[
https://issues.apache.org/jira/browse/SPARK-18355?page=com.atlassian.jira.plugin.system.issuetabpanels:comment-tabpanel&focusedCommentId=15901914#comment-15901914
]
Dongjoon Hyun commented on SPARK-18355:
---------------------------------------
I confirmed that this happens only with
`spark.sql.hive.convertMetastoreOrc=true`.
{code}
scala> spark.version
res0: String = 2.2.0-SNAPSHOT
scala> sql("select click_id, search_id from testorc").show
+--------+---------+
|click_id|search_id|
+--------+---------+
| 12| 2|
+--------+---------+
scala> sql("set spark.sql.hive.convertMetastoreOrc=true").show(false)

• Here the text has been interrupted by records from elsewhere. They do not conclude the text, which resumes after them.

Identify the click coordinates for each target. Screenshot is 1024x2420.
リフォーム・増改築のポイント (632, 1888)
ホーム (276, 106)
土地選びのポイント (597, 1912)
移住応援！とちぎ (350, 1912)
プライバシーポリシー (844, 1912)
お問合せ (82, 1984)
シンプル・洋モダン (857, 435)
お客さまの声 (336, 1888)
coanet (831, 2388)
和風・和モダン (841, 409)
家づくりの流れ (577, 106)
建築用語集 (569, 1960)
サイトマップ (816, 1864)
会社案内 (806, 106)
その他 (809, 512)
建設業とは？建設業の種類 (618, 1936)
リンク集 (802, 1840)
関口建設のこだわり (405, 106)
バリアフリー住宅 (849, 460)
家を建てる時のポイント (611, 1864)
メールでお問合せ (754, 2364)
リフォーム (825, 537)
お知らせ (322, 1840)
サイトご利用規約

+----------------------------------+-----+
|key |value|
+----------------------------------+-----+
|spark.sql.hive.convertMetastoreOrc|true |
+----------------------------------+-----+
scala> sql("select click_id, search_id from testorc").show
17/03/08 12:15:43 ERROR Executor: Exception in task 0.0 in stage 1.0 (TID 1)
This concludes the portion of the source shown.